Wow, Westcoast... Just wow. I don't even want to read the full study. The whole idea just makes me want to scream. How I wish it were possible to get ahold of the raw data!!

 

Seriously, are there any unbiased psych med studies that exist?  Don't want to sound like a conspiracy theorist but it doesn't seem that way.

Likely not, Compsport. Pharm are the only ones with enough funding to do these studies. Unfortunately there's probably very little to no financial motivation to study AD withdrawal, and lots of motivation not too prove its existence. Unless a pharm company w/o ties to one of the plethora of SSRI wants to create a "treatment" for withdrawal, what motivation do they have to prove its existence? Universities are too tied in with pharm, and independent researchers simply don't have the money. If Dr.s like Healy, Shipko, or Breggin had the financial resources I would bet they'd do the necessary studies in a heartbeat. Perhaps, if someone knows a student looking for ideas for their doctoral thesis/dissertation?... And want to pursue publication...It wouldn't be the scope we'd like to see, but it might be a start anyway.

1988-2012: Prozac @ 60mg (with a few stops and starts)

Fall 2012: Returned to 40mg after discontinuing and horrid withdrawal 

Fall 2013: 40mg Fluoxetine, added 150mg Wellbutrin to treat fatigue 

Winter 2014: Attempting to taper both (too fast)

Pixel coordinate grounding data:
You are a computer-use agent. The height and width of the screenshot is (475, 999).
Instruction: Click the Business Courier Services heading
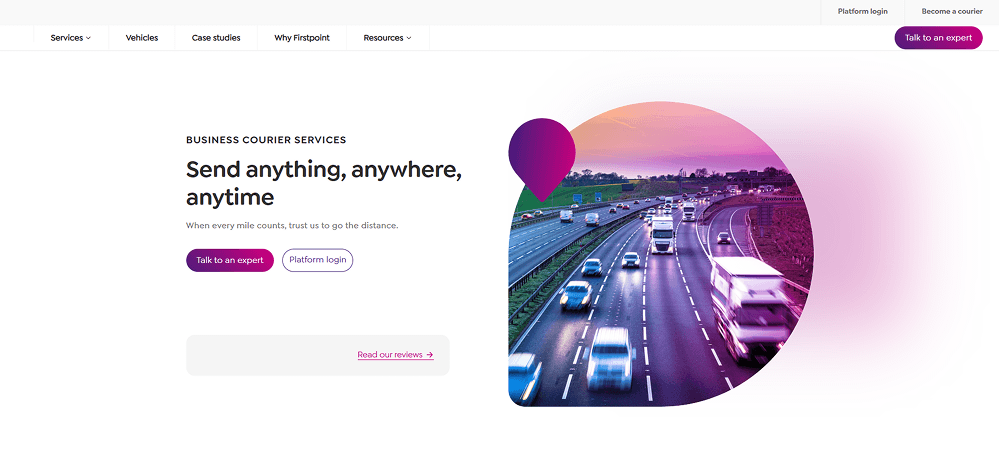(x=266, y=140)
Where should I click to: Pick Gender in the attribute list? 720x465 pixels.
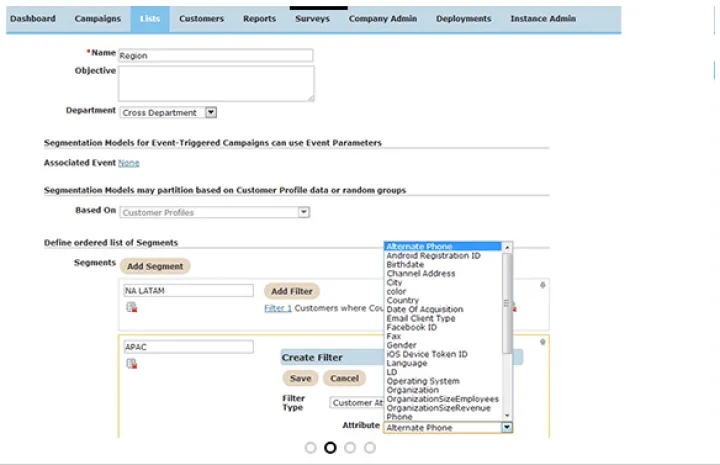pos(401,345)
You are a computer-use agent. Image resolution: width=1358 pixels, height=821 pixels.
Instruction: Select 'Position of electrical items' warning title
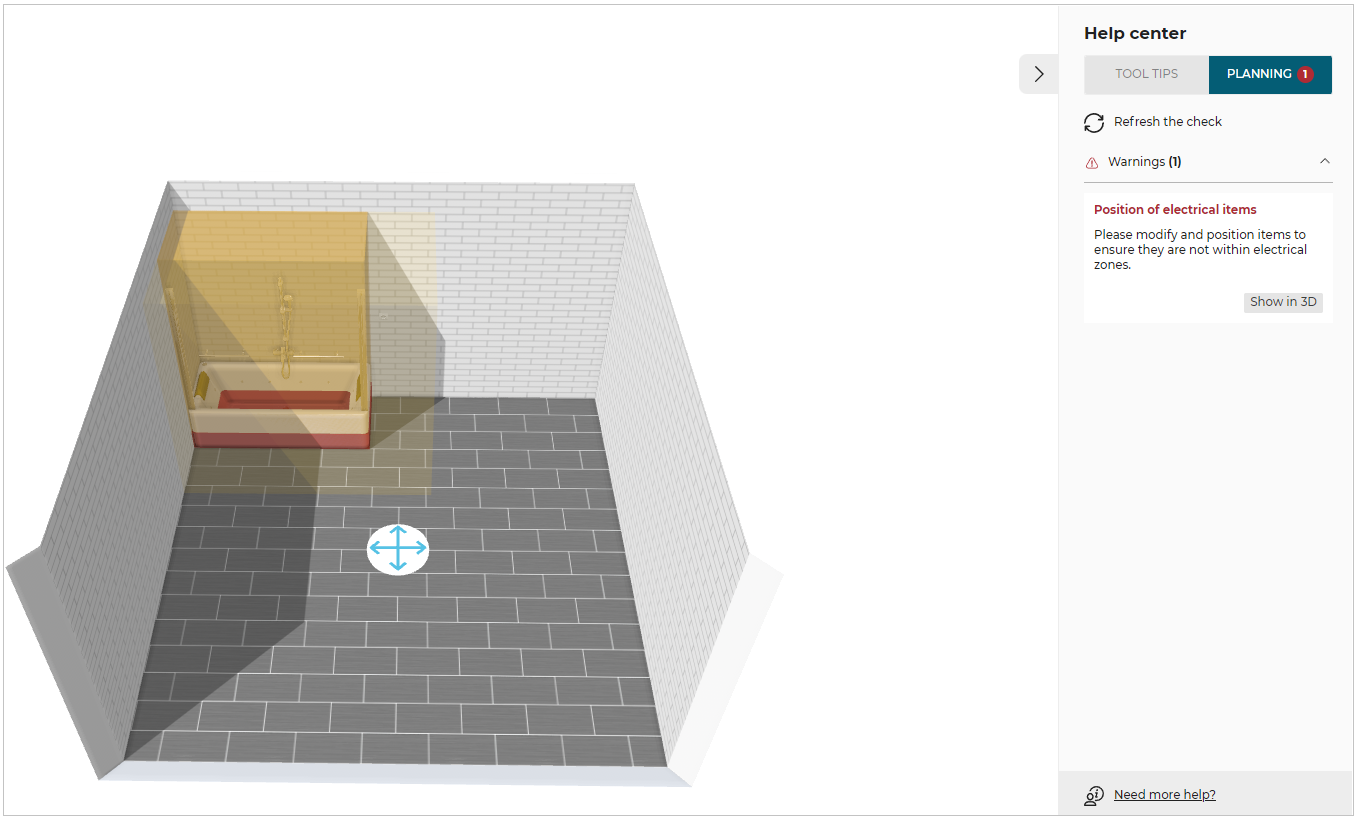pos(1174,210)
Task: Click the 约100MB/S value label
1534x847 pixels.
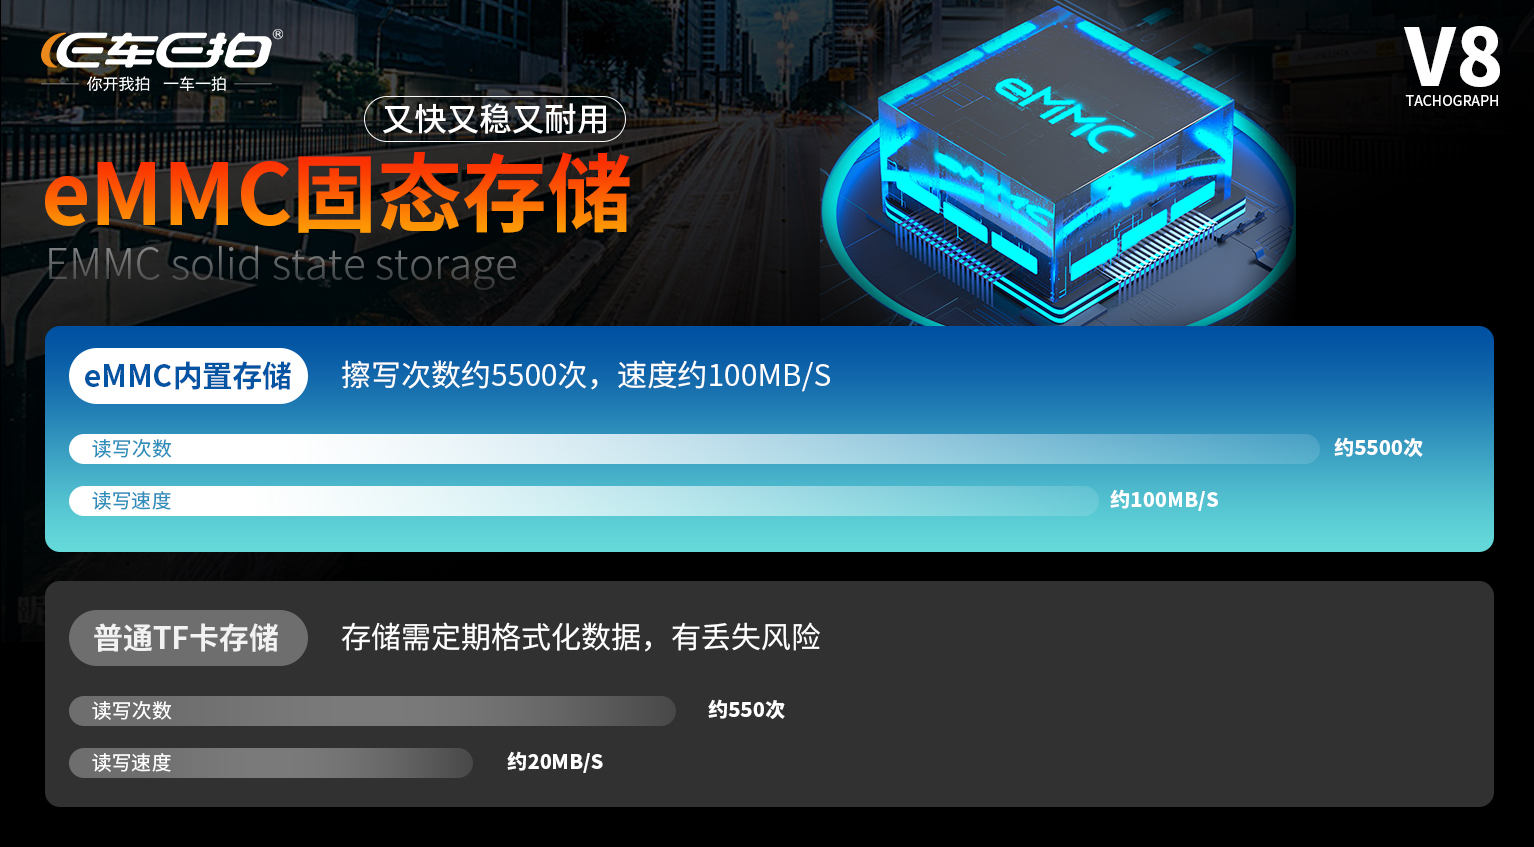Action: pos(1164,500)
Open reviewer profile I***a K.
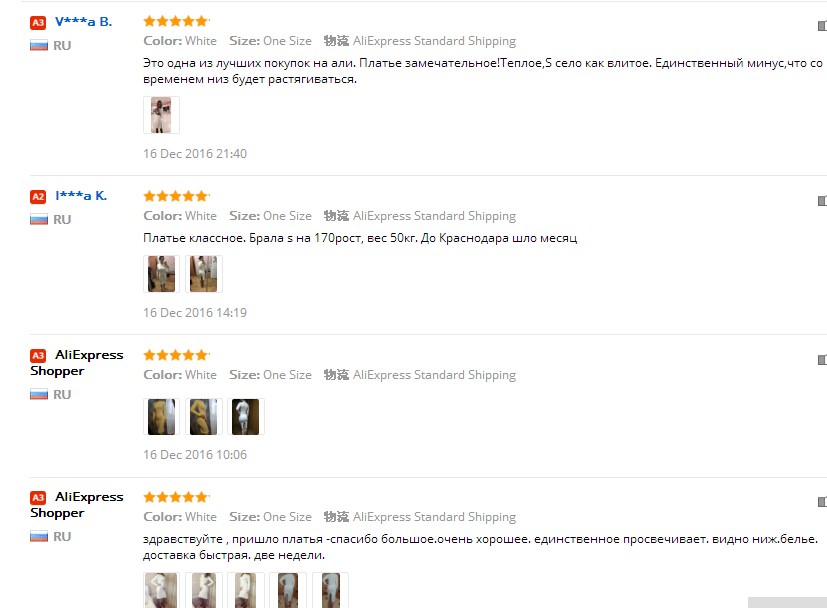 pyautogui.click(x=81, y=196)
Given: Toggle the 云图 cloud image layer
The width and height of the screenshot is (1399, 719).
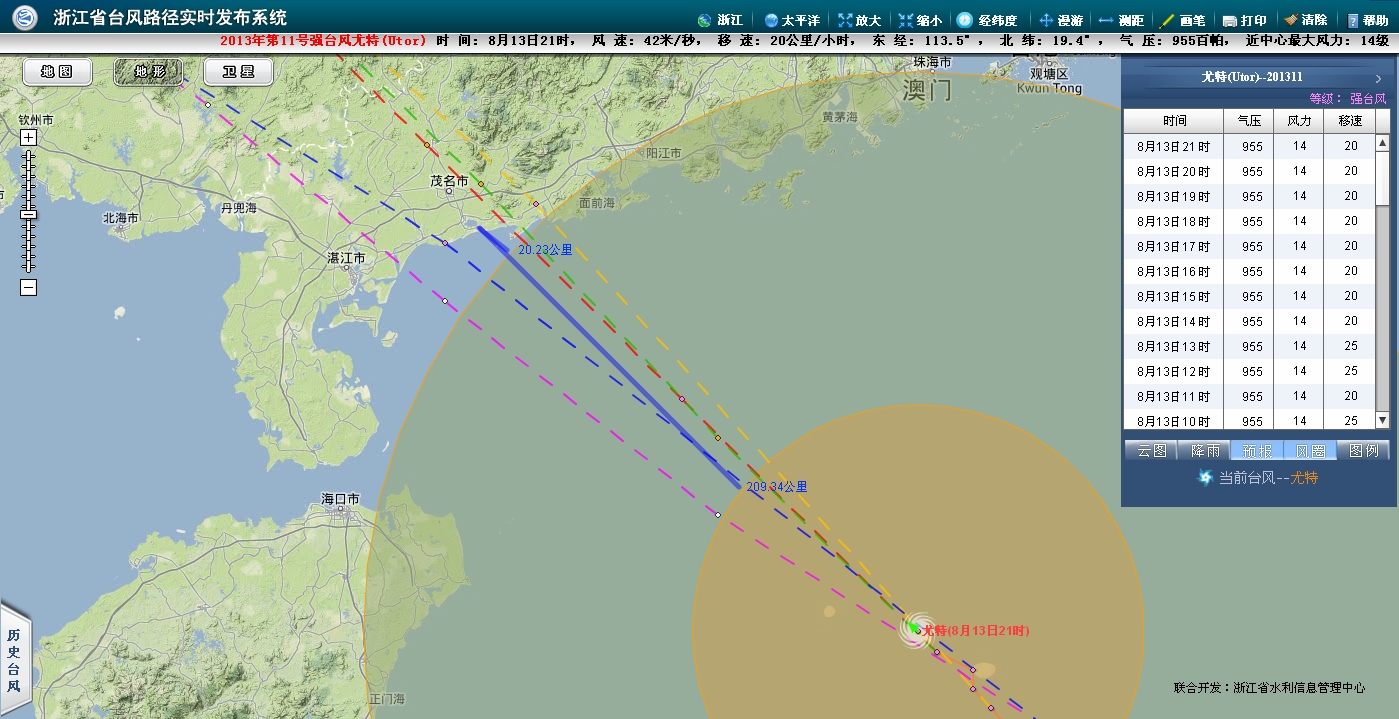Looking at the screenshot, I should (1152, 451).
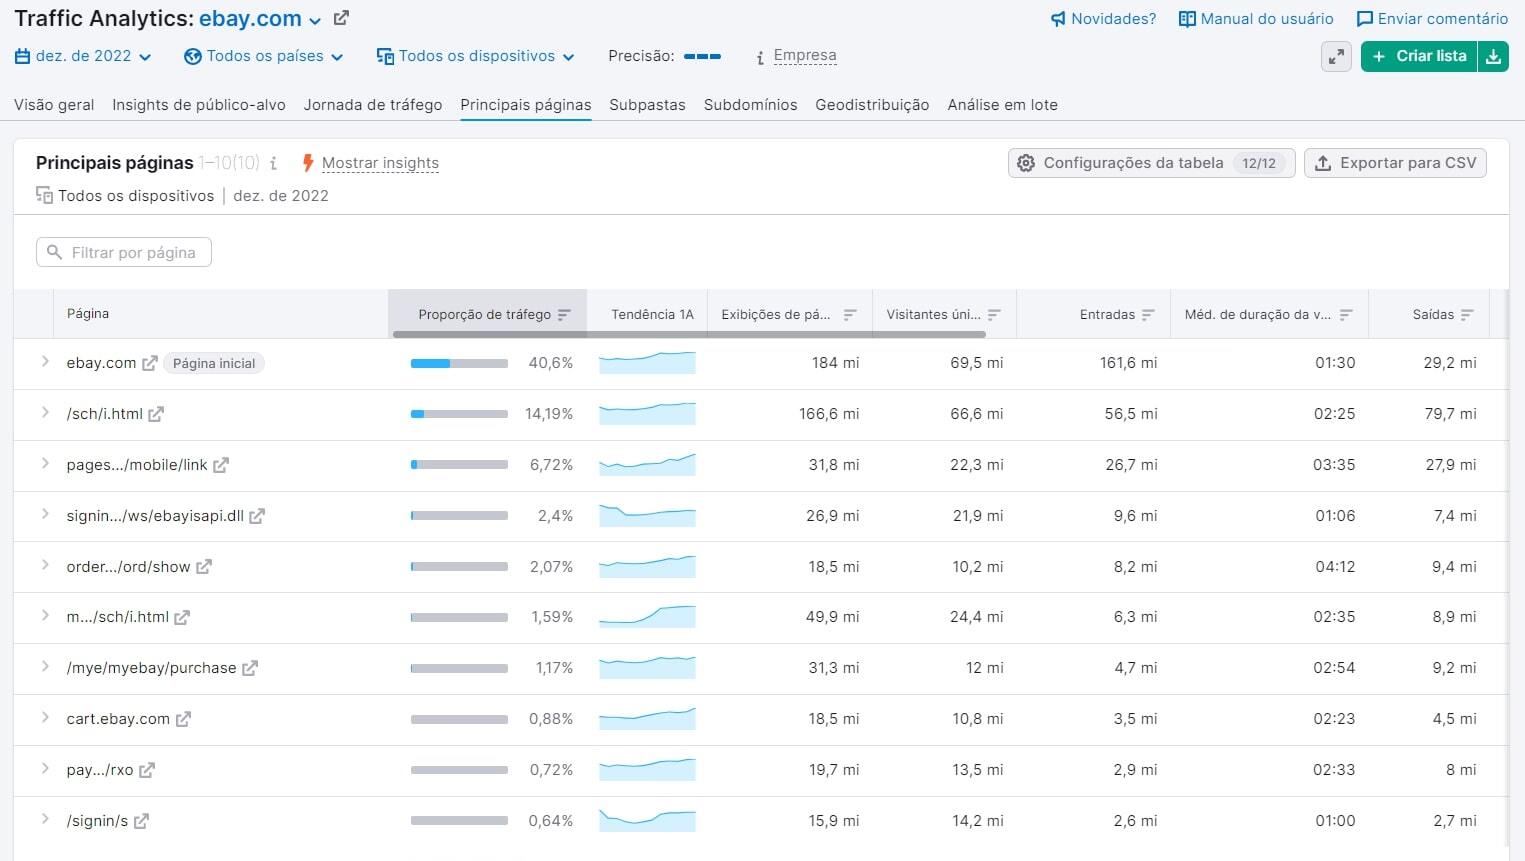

*Tasks to perform:*
1 > Translate this sentence from the forum post about antidepressant withdrawal studies into Spanish: "Pharm are the only ones with enough funding to do these studies."
2 > For each statement, say yes or no according to the forum post about antidepressant withdrawal studies, and quote the words that decide it.
(a) The writer describes universities as independent of pharmaceutical companies.
(b) According to the medication history, Wellbutrin was added in Fall 2013 to treat fatigue.
(c) The writer expects a doctoral thesis to cover the full scope of research that is wanted.
3 > Carry on the forum post about antidepressant withdrawal studies from its final line.
These entries have no connection to the forum post about antidepressant withdrawal studies.

*Task results:*
1 > Las farmacéuticas son las únicas con fondos suficientes para hacer estos estudios.

2 >
(a) No: "Universities are too tied in with pharm"
(b) Yes: "Fall 2013: 40mg Fluoxetine, added 150mg Wellbutrin to treat fatigue"
(c) No: "It wouldn't be the scope we'd like to see"

3 >
April 2014: 9mg Fluoxetine + 37.5 Wellbutrin 

Summer 2014: 8 mg Fluoxetine + 0 Wellbutrin (way too fast a drop)

Late summer/Early Fall 2014: Debilitating Withdrawal symptoms 

Fall 2014 - Wellbutrin successfully kicked to the curb but…

Oct- Dec 2014: Panicked reinstatement of Fluoxetine ->30mg - held for 5yrs

Jan 2021: taper to 20mg Fluoxetine  then tapering by 1mg every 2-3 months

Fall 2022 - held at 10mg->December 2022: 9mg->Feb 2023: 8mg ->March 2023: brassmonkey slide begins: 7.8mg -> 7.6 -> 7.4->2 week hold (April)->7.2->7mg->6.8->2 week hold->6.6-> 1-month hold ->(June)-6.5->4-week hold-> (July)-6.4 (discontinued brassmonkey slide and slowed taper)-> (Aug)-6.2->(Sept)-6.0->(Oct)-5.9->(Nov)-5.8->(Dec)-5.7->wave!->(Jan)-5.8->(Feb)-6mg and holding.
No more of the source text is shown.